The Colorado mom who says she does not remember abandoning her two young sons in a van and walking for 12 miles says her son later told her, ”Mommy, you lost me.”
Sarah Hatfield is now out of the Colorado hospital where she had been treated since Saturday, undergoing a series of tests by doctors looking for an explanation into what caused 12 hours of her life to vanish.
“I don’t know what happened,” Hatfield, 26, told “Good Morning America.” “There’s just so many unknowns.”
Hatfield says the last memory she has is sitting in her van with her two young sons, ages 2 and 4, at a Thornton, Colo., gas station Saturday. Nearly 12 hours later, around midnight, she arrived outside the National Jewish Hospital in Denver, appearing disoriented as she asked a security guard to use a phone to call home, according to police.
“She called me and said, ‘I don’t know how I got here, but I’m here. Please come get me,’” Hatfield’s husband Matthew told ABCNews.com. “She was frantic and crying and sobbing and just confused. We just have no idea what happened.”

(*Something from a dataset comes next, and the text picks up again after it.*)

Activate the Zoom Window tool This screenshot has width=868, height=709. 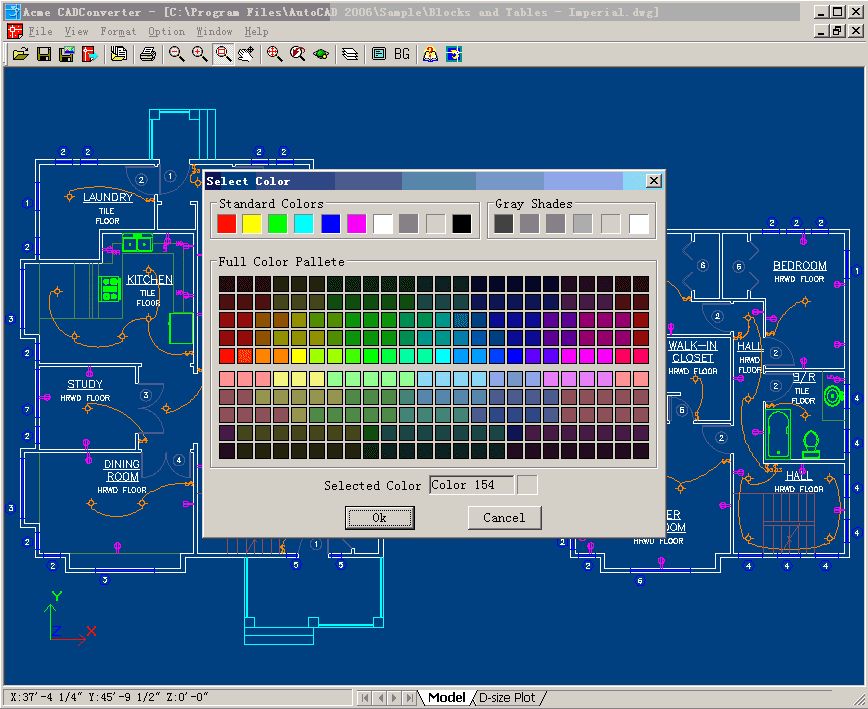pos(223,53)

Police found the two boys, as well as Hatfield’s wallet, cell phone and keys in her abandoned gold van in the gas station parking lot after responding to a call. They say her husband also reported a handgun missing from the family’s home.

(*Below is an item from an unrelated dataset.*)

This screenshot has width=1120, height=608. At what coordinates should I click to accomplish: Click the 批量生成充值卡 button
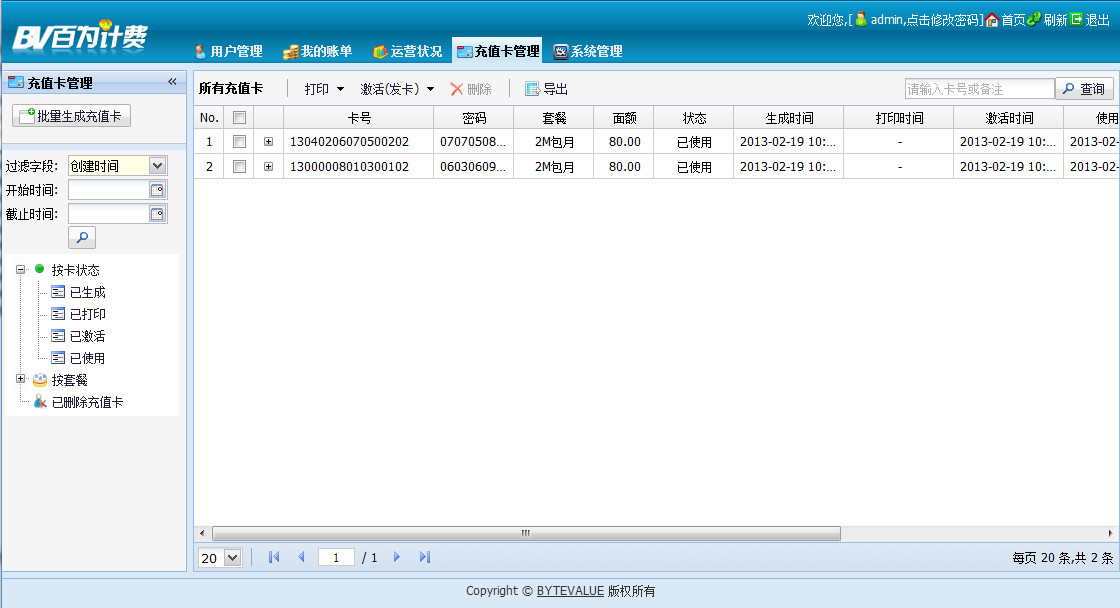click(71, 116)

Police arrested and charged her with two counts of misdemeanor child abuse for abandoning her children.
Hatfield had no injuries when she arrived at National Jewish Hospital, but she was sore, possibly from walking 12 miles down Interstate 25.
“My arms, my legs, my stomach — everything was sore,” Hatfield told ABC News affiliate 7NEWS after her release from Adams County Jail Sunday afternoon. She was immediately admitted to Denver Health, a nearby hospital.

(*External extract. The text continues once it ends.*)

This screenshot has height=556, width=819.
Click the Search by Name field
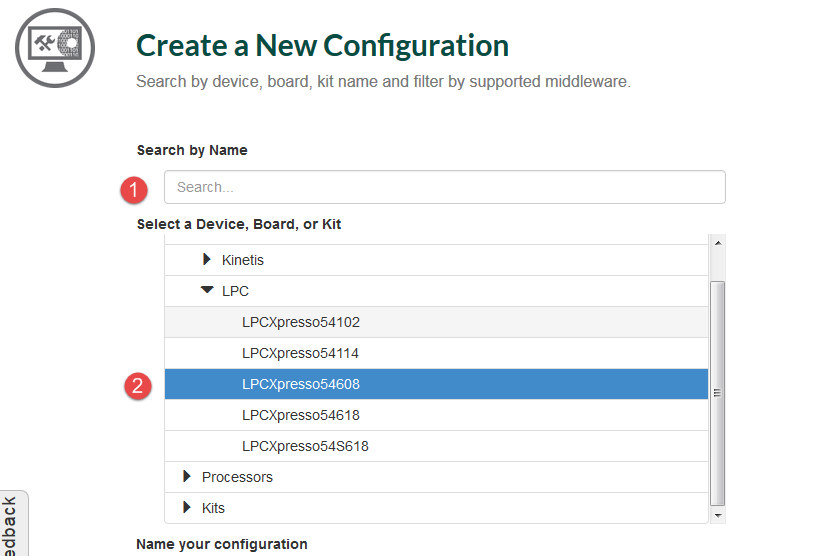(444, 187)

Hatfield, who has a history of insomnia and debilitating migraines, told “GMA” today her doctors believe her story, but still do not have a diagnosis.
She said her doctors speculate she could have suffered an epileptic seizure, may have had a psychotic break or experienced a rare but frightening episode of a condition called transient global amnesia, which has been linked to migraines.
After meeting with police and Child Protective Services, Hatfield saw her sons for the first time Wednesday night. She will continue to only be allowed to have supervised contact.
“Jamie said that I ‘lost him,’ Hatfield told “GMA” of her son’s memory of the incident. “That’s all he would say, ‘Mommy, you lost me.’”
ABC News’ Katie Moisse and Katie Kindelan contributed to this report.